* SET EXERCISE
Turn every line of the entries below into a numbered list, skipping blank lines and leaving out the pictures.

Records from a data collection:
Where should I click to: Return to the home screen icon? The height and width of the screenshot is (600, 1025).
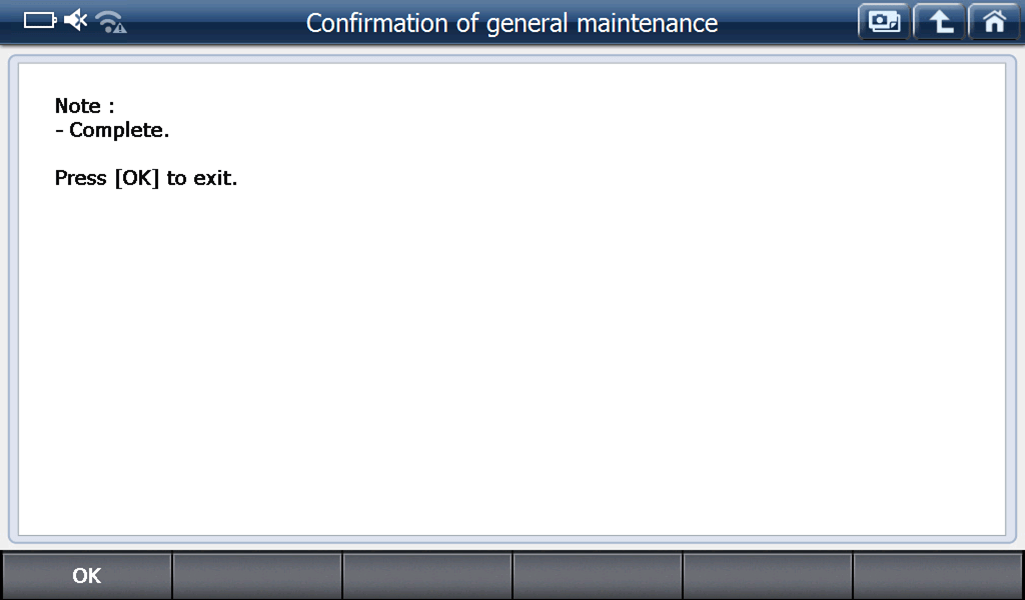[993, 22]
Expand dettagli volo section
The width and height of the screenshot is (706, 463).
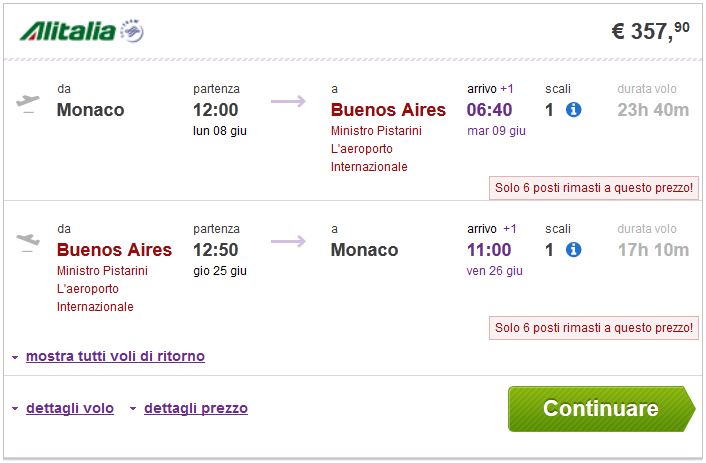[69, 408]
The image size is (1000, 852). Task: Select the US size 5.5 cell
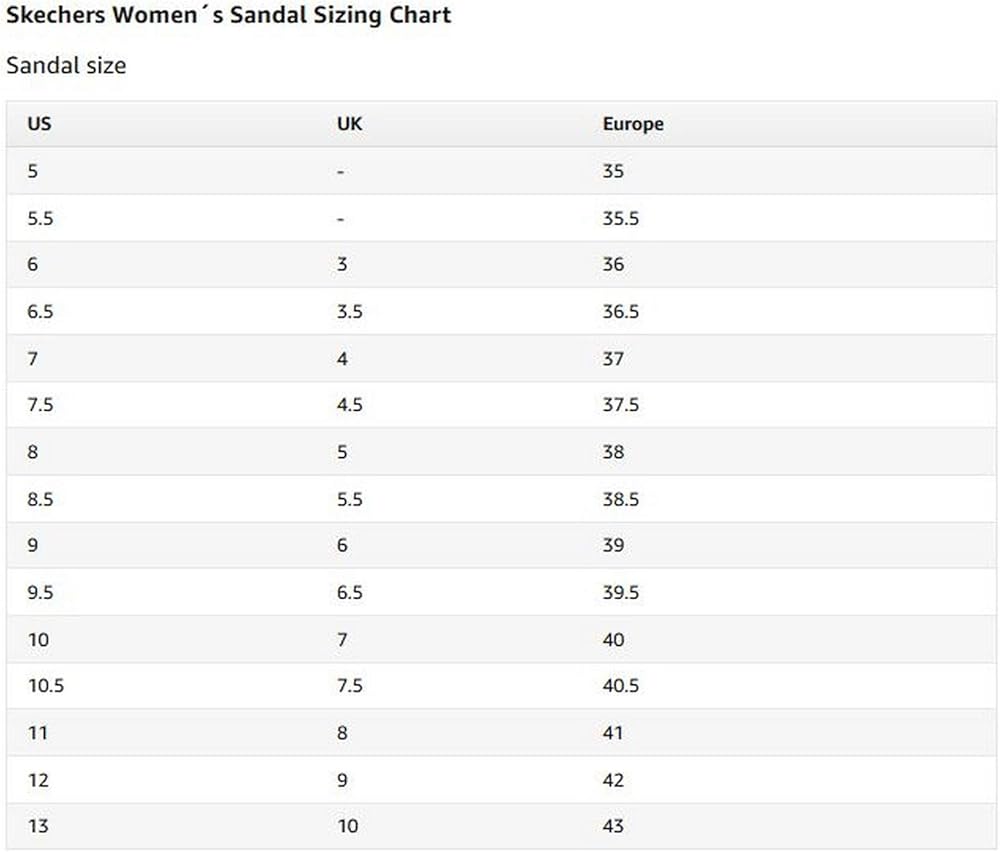click(x=40, y=218)
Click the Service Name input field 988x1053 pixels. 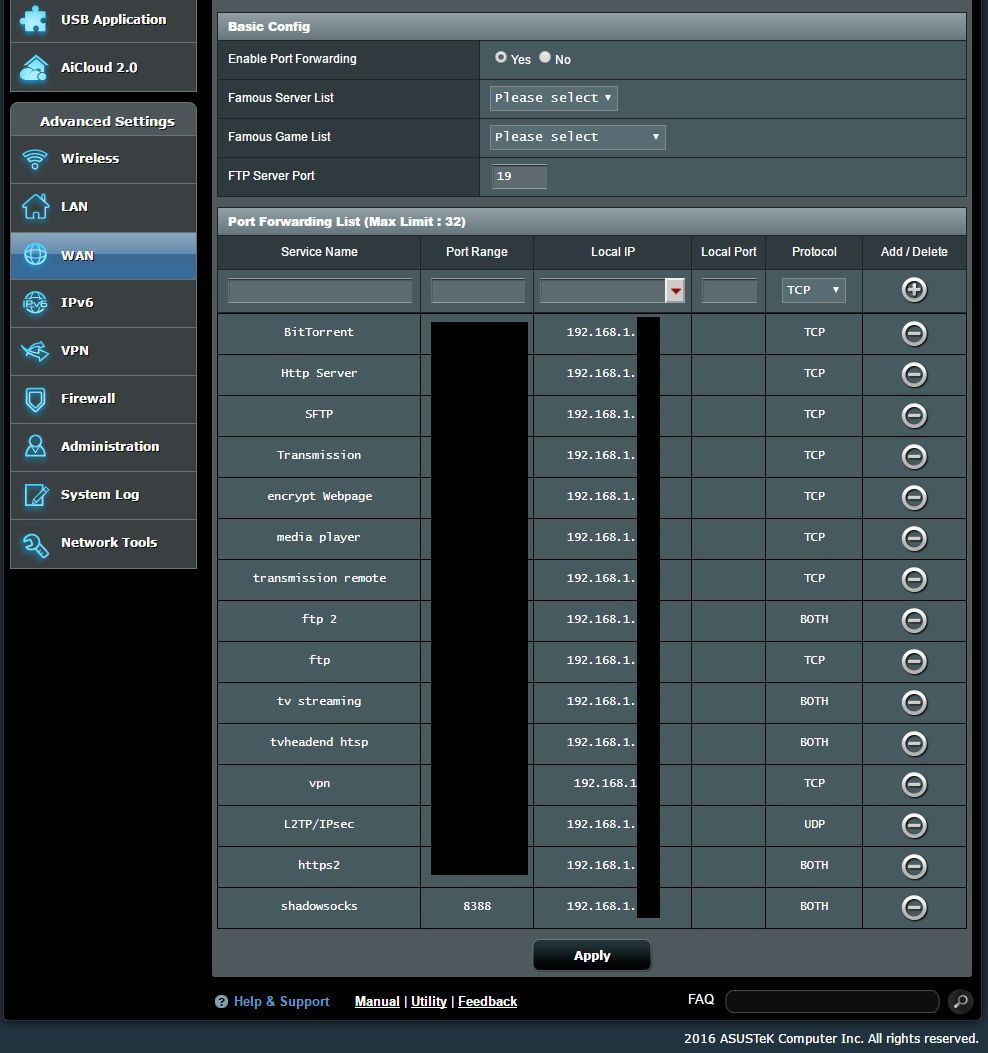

* RESULT FOR THIS EXERCISE
1. Where should I click to: Return to the home screen icon? The height and width of the screenshot is (600, 1025).
2. [993, 22]
3. Expand dettagli volo section
4. The width and height of the screenshot is (706, 463).
5. [69, 408]
6. The image size is (1000, 852). Task: Select the US size 5.5 cell
7. click(x=40, y=218)
8. Click the Service Name input field 988x1053 pixels. 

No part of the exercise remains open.